Faktakalbar.id, LIFESTYLE – Badan Riset dan Inovasi Nasional (BRIN) mengingatkan masyarakat mengenai ancaman bencana tanah amblas atau sinkhole. Peneliti mencatat tiga wilayah di Indonesia memiliki risiko tinggi mengalami fenomena geologi ini karena struktur tanahnya.
BRIN menyebut ketiga daerah rawan tersebut adalah Gunung Kidul, Pacitan, dan Maros. Kawasan ini memiliki bentang alam karst atau batu gamping yang tebal di bawah permukaan tanah.
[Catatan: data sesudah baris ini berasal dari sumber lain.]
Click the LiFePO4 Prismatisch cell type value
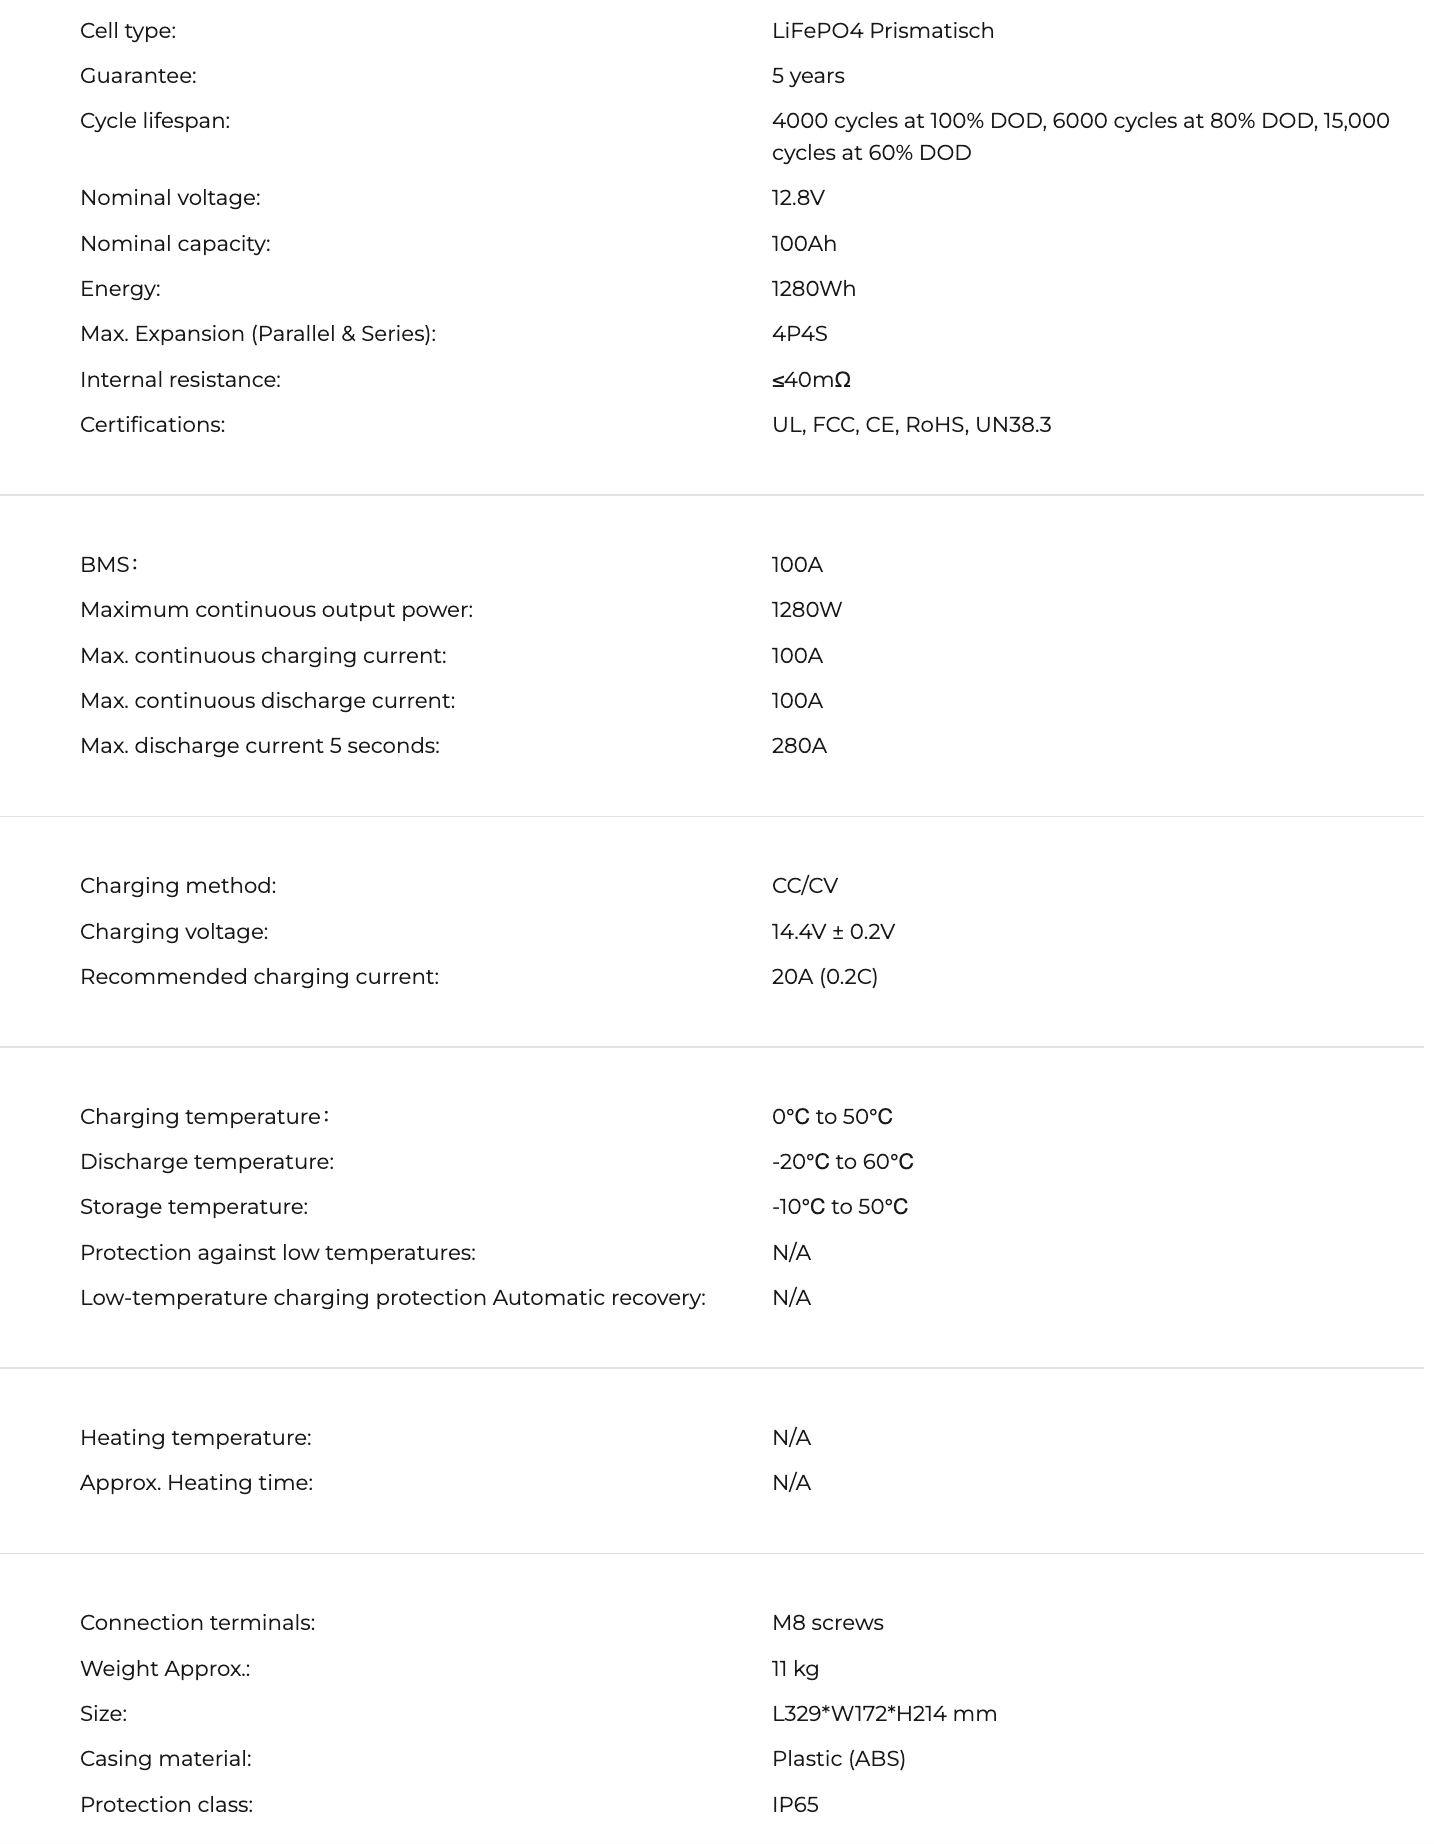Screen dimensions: 1434x1844 pos(882,31)
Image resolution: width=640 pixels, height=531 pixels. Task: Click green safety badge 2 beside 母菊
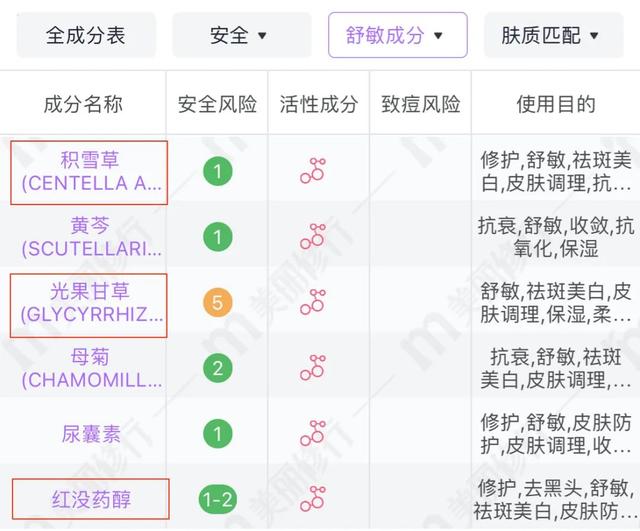coord(217,367)
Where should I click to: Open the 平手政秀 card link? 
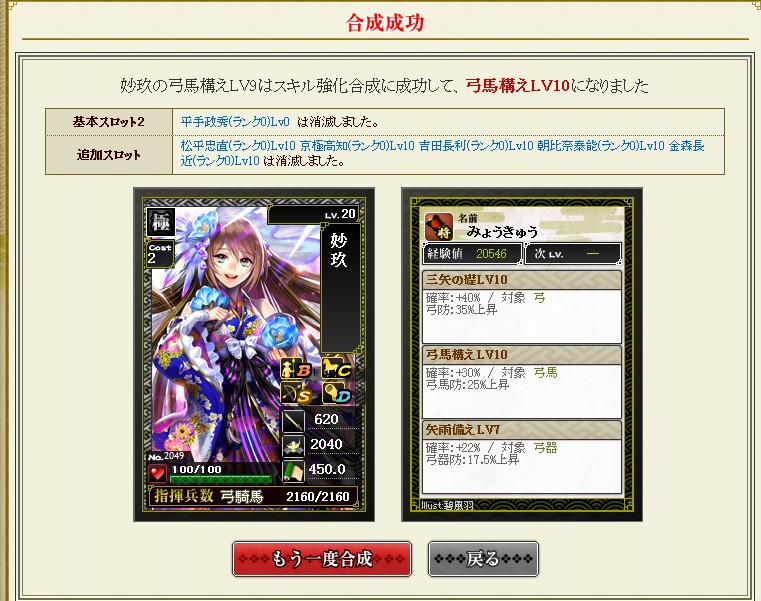click(235, 121)

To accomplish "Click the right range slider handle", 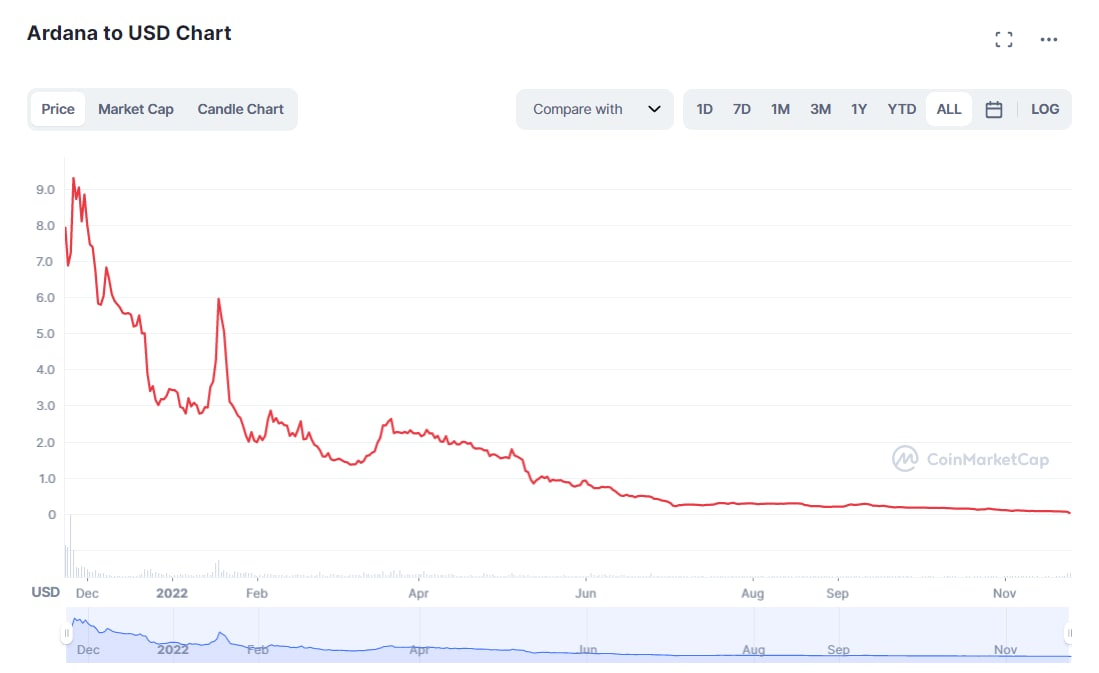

Kepala Pusat Riset Kebencanaan Geologi BRIN, Adrin Tohari, menjelaskan penyebab utama terjadinya tanah amblas. Fenomena ini bermula ketika air hujan yang bersifat asam melarutkan lapisan batuan kapur di dalam tanah.
Baca Juga: Cek Lokasi Banjir dan Longsor, Kepala BNPB: Penanganan Pascabencana Aceh Harus Tepat Sasaran
“Air hujan ini meresap ke dalam tanah dan melarutkan batuan yang mudah larut, terutama batu gamping, sehingga membentuk rekahan dan rongga di bawah permukaan,” terang Adrin, Rabu (21/1/2026).
Waspadai Hilangnya Sumber Air
Adrin memaparkan bahwa rongga di bawah tanah akan terus membesar seiring berjalannya waktu. Hal ini menyebabkan lapisan tanah bagian atas kehilangan penopang dan akhirnya runtuh seketika.
“Saat itulah lapisan atap runtuh secara tiba-tiba dan terbentuk lubang di permukaan tanah yang kita kenal sebagai sinkhole,” ujarnya.
Peneliti BRIN meminta warga untuk mengenali tanda-tanda alam sebelum bencana terjadi. Salah satu ciri yang paling mudah terlihat adalah hilangnya aliran air sungai atau parit secara tiba-tiba.